Records for locating elements on screens
+++
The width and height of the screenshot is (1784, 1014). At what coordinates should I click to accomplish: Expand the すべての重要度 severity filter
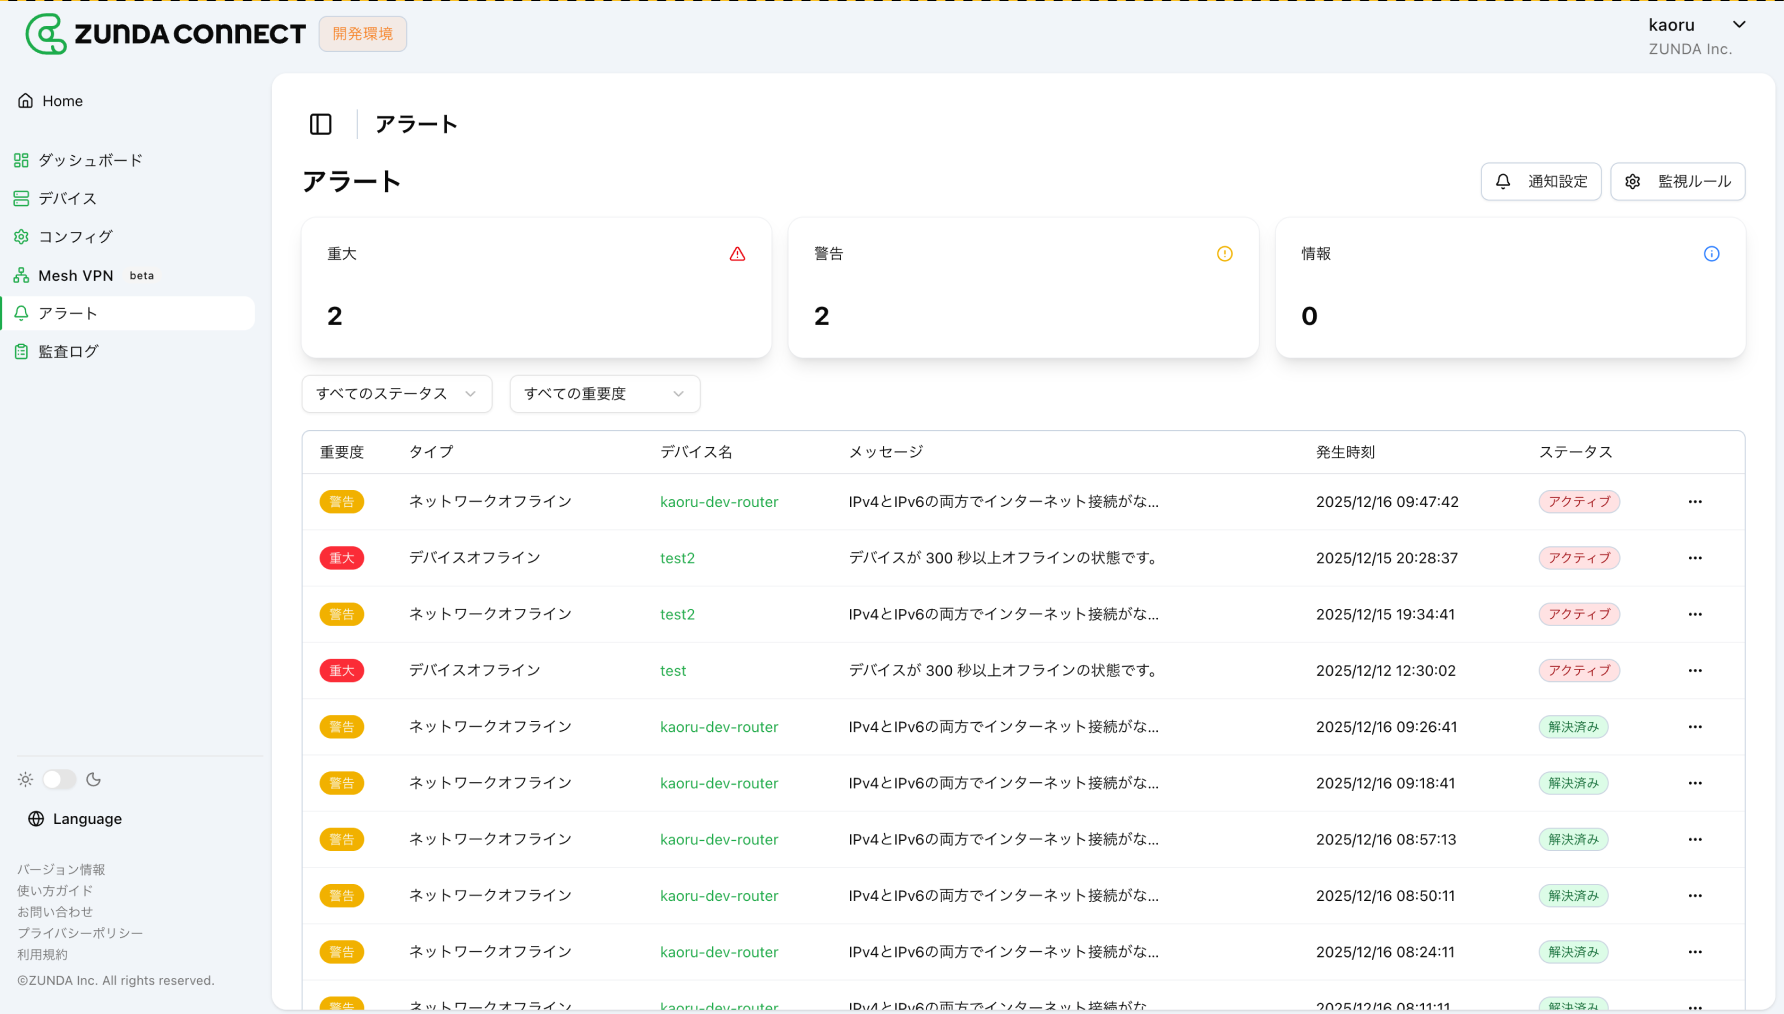[604, 394]
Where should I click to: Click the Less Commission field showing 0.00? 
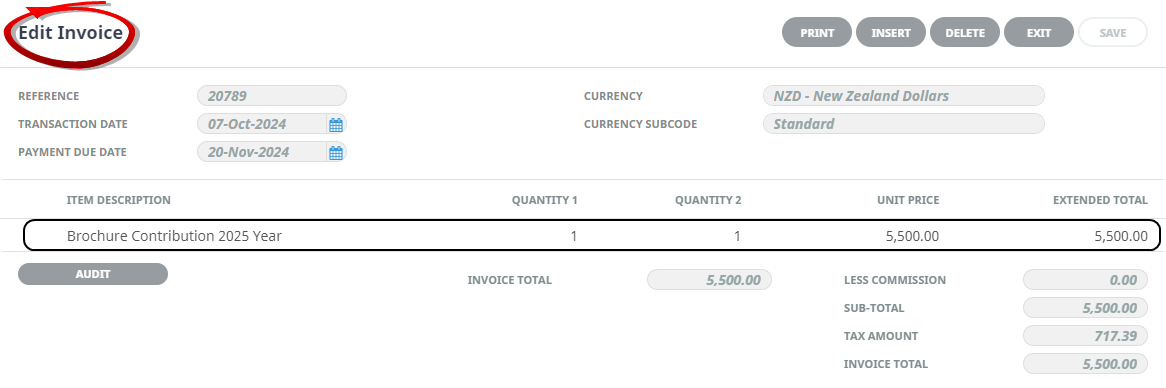[x=1085, y=280]
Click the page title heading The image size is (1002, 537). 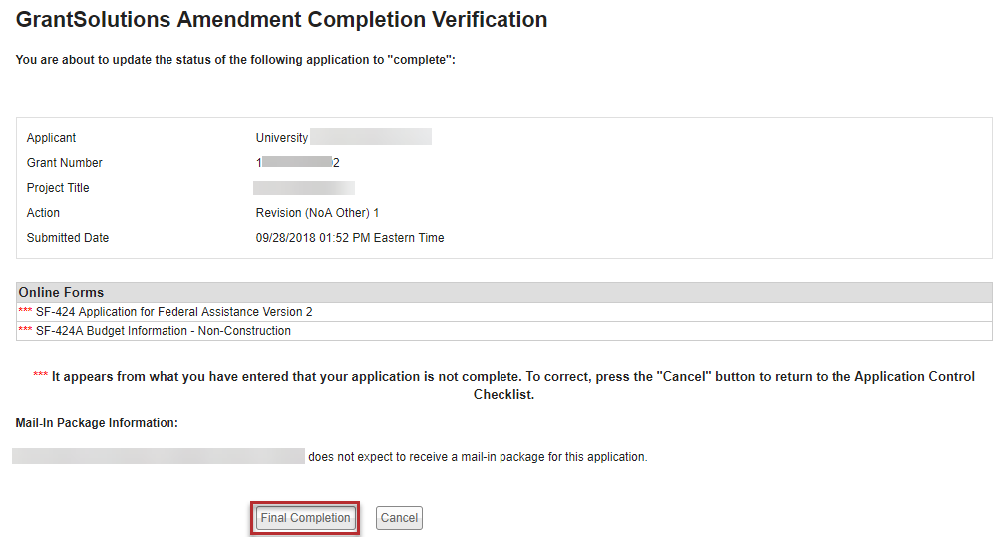pyautogui.click(x=281, y=20)
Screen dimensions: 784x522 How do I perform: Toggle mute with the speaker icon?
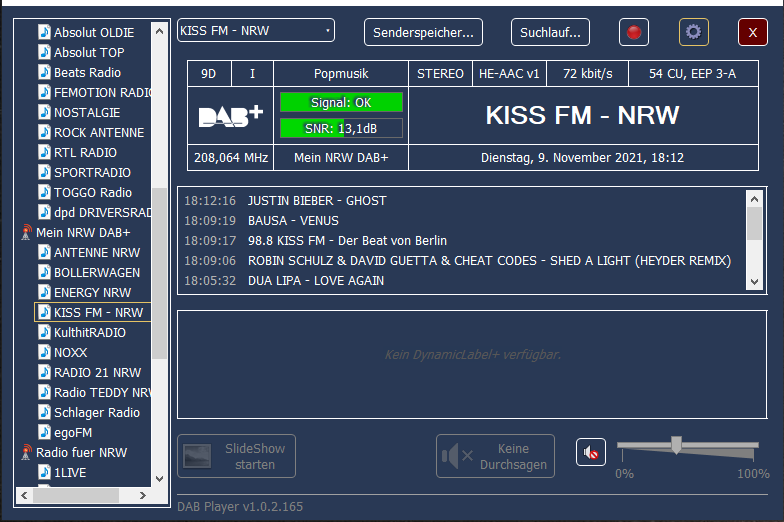[591, 453]
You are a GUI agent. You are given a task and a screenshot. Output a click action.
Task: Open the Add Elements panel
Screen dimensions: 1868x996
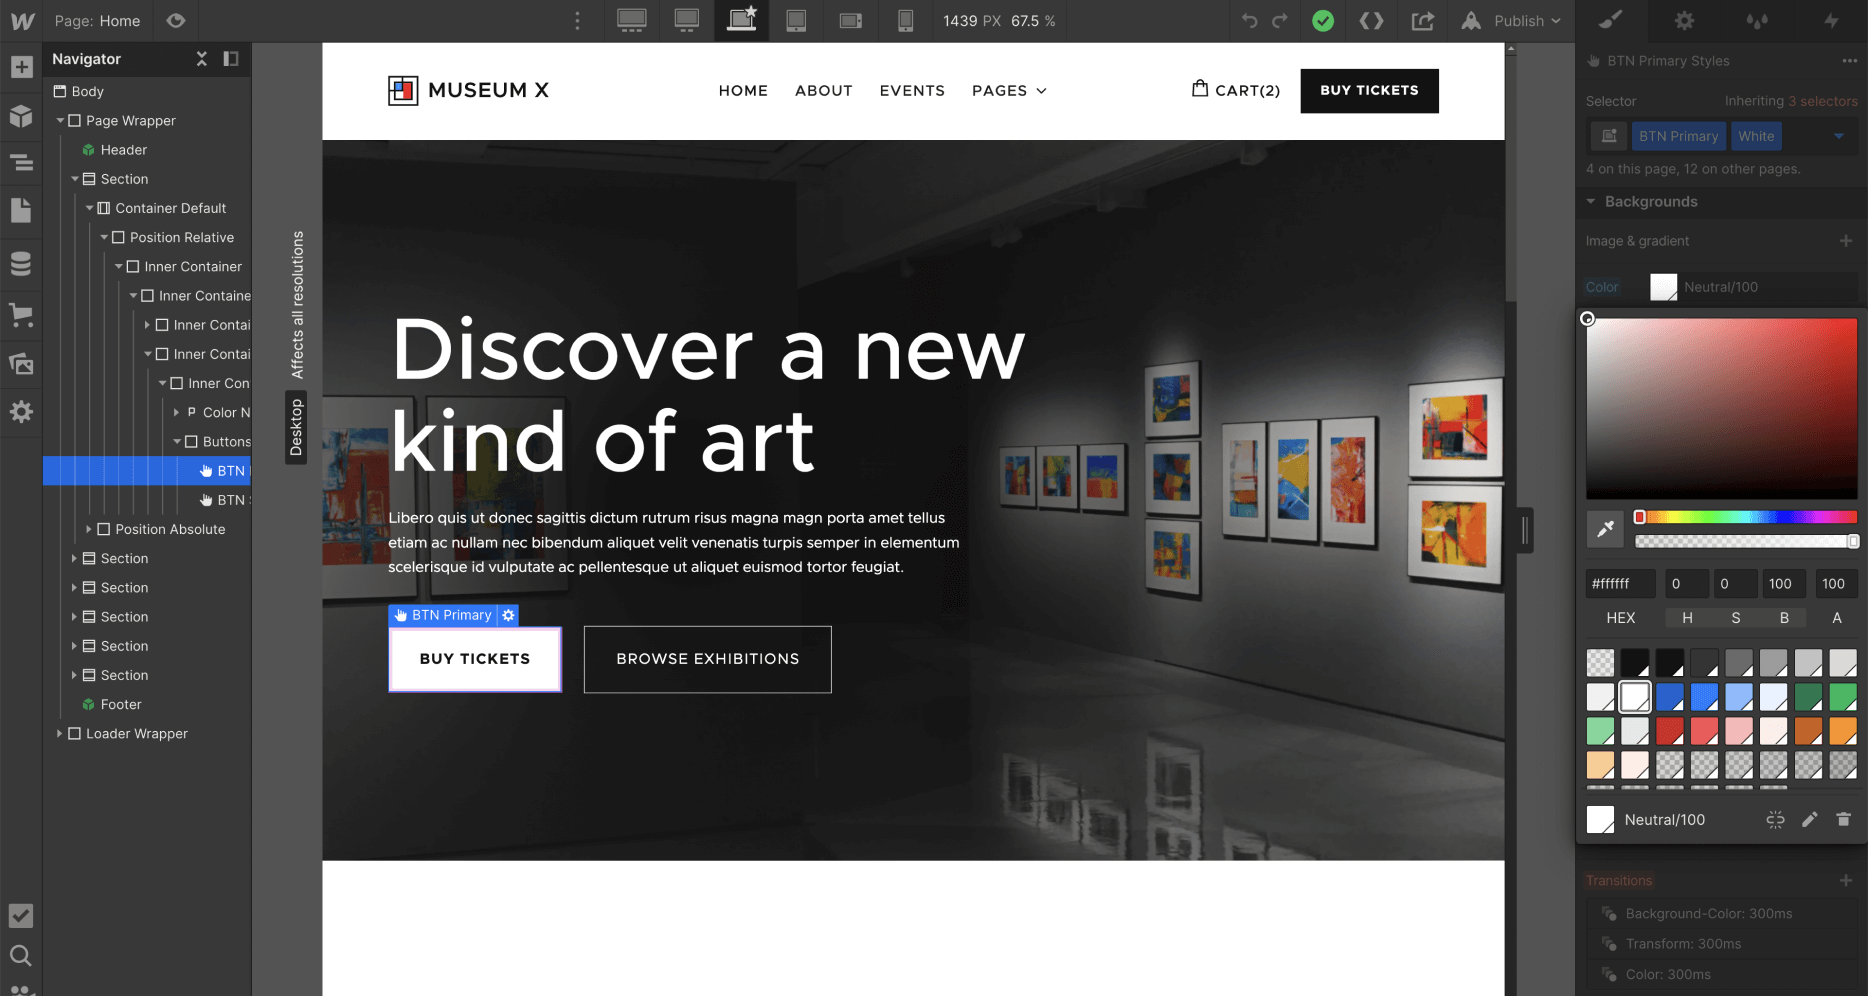click(x=22, y=66)
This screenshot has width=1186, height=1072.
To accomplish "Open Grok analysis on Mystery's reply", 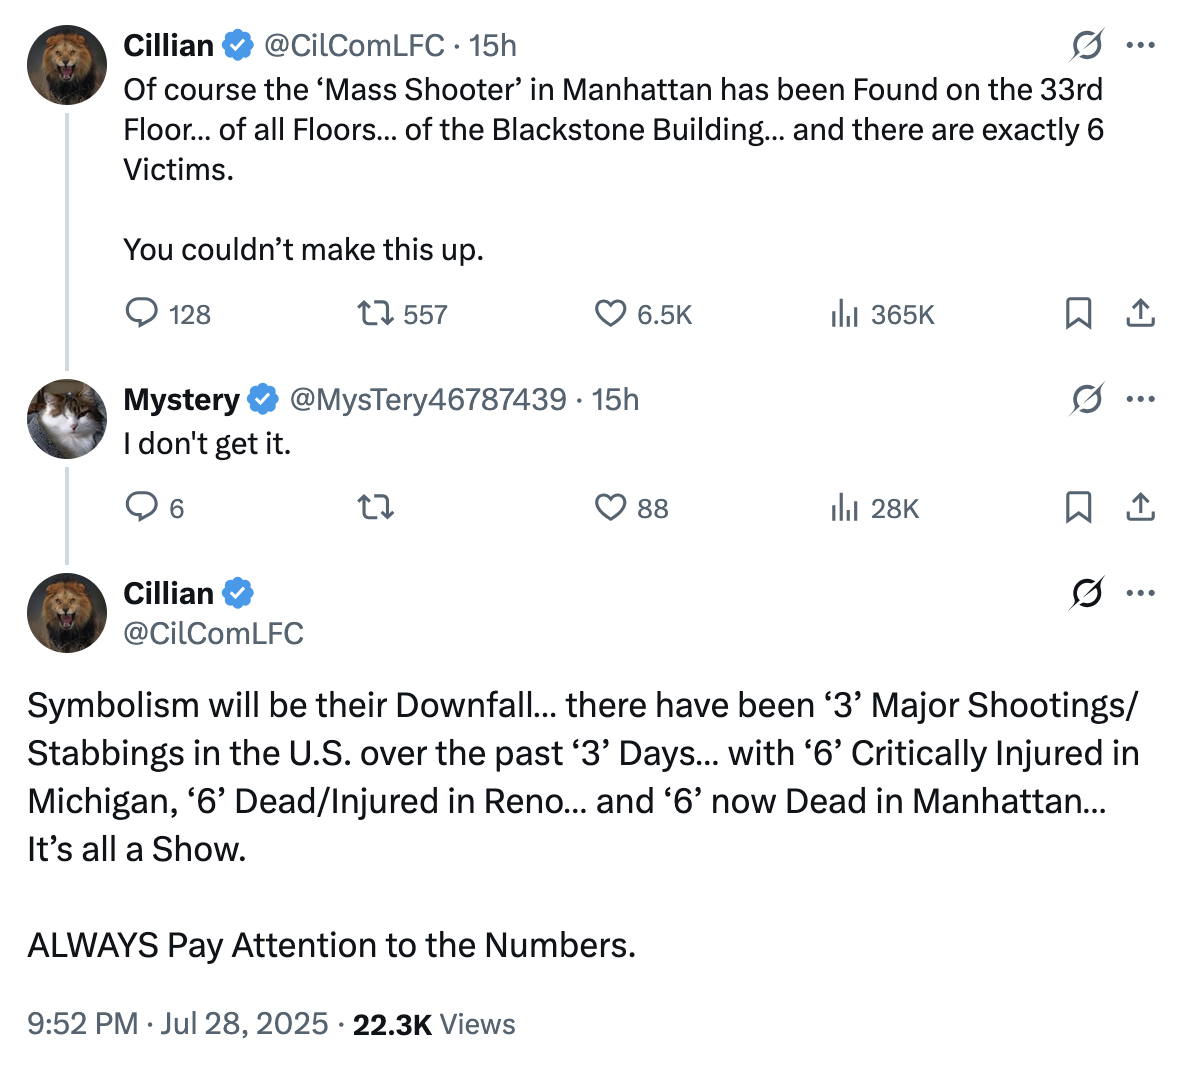I will (1086, 398).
+++
Exercise instructions: Report each line of the records that contains the word "screenshot", copying every such line in full.

Problem solution:
The width and height of the screenshot is (1784, 1014). At what coordinates should I click to accomplish: Expand the すべての重要度 severity filter
You are a GUI agent. You are given a task and a screenshot. Output a click action.
This screenshot has width=1186, height=1072.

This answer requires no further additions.